1-step qRT-PCR Protocol for LightCycler® 480
This protocol is intended for use with the Roche LightCycler® 480 real-time PCR instrument.
Protocole KAPA™ SYBR® FAST One-Step qRT-PCR Kit Optimized for Roche LightCycler® 480
Réactifs :
- Template RNA
- Forward primer
- Reverse primer
- KAPA SYBR® FAST qPCR Master Mix (2X) with ROX Reference Dye
- dUTP
- KAPA RT Mix (50X)
Protocole général de qPCR
Step 1: qPCR Reaction Setup
- Before preparing qRT-PCR reactions, thoroughly mix the KAPA SYBR® FAST qPCR Master Mix (2X), KAPA RT Mix (50X), dUTP (10 mM), template RNA and primers. ROX reference dye is included in the Master Mix at a final concentration of 500 nM.
- Keep all kit components and assemble all reactions on ice to avoid premature cDNA synthesis.
- The recommended RNA input is from 1 pg to 100 ng total RNA.
- Prepare a reaction cocktail to reduce pipetting errors. Dispense equal aliquots into reaction tubes. Add RNA to each reaction as a final step. Addition of 2 - 5 μl volumes of RNA will improve assay precision.
- Include a No Template Control (NTC) and No RT Control (NRT) when necessary. The NTC will enable detection of contamination in the reaction components. The NRT control tests for contaminating genomic DNA in the reaction.

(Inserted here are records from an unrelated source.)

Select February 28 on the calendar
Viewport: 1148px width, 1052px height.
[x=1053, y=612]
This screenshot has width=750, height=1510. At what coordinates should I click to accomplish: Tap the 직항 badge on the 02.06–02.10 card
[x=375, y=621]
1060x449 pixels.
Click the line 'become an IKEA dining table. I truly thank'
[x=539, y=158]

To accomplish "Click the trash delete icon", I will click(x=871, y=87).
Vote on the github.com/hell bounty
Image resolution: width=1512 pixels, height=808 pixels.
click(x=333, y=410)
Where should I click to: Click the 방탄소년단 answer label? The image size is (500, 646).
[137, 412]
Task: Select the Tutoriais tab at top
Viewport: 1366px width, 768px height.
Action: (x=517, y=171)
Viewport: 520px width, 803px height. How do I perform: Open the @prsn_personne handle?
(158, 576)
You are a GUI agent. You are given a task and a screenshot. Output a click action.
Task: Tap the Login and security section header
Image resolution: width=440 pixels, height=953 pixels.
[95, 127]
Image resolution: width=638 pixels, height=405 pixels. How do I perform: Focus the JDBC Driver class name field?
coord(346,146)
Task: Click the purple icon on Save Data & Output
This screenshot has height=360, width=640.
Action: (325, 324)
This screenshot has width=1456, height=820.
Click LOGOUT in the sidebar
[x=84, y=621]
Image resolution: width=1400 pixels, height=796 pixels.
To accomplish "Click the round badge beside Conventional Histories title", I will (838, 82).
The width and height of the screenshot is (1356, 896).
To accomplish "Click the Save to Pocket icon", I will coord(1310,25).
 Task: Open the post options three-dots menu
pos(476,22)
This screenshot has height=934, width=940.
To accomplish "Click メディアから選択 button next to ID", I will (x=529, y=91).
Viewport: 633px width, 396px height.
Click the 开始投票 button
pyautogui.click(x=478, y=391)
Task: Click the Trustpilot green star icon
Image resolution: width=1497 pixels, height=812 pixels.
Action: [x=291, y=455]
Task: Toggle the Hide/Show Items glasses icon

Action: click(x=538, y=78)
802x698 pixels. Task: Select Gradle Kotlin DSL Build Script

- Calculate the required volumes of each component based on the following table:
| Final concentration | 20 μl rxn | |
| Nuclease-free water up to 20 μl | As required | |
| KAPA SYBR® FAST qPCR Master Mix (2X) | 1X | 10 μl |
| Forward Primer (10 μM) | 200 nM | 0.4 μl |
| Reverse Primer (10 μM) | 200 nM | 0.4 μl |
| dUTP (10 mM) (optional) | 200 μM | 0.4 μl |
| KAPA RT Mix (50X) | 1X | 0.4 μl |
| Template RNA | variable | < 5 μl |
Step 2: Plate Setup
- Transfer the appropriate volume of reaction mixture to each well of a PCR tube/plate. Reaction volumes may be scaled down from 20 μl to 10 μl if low volume tubes/plates are used.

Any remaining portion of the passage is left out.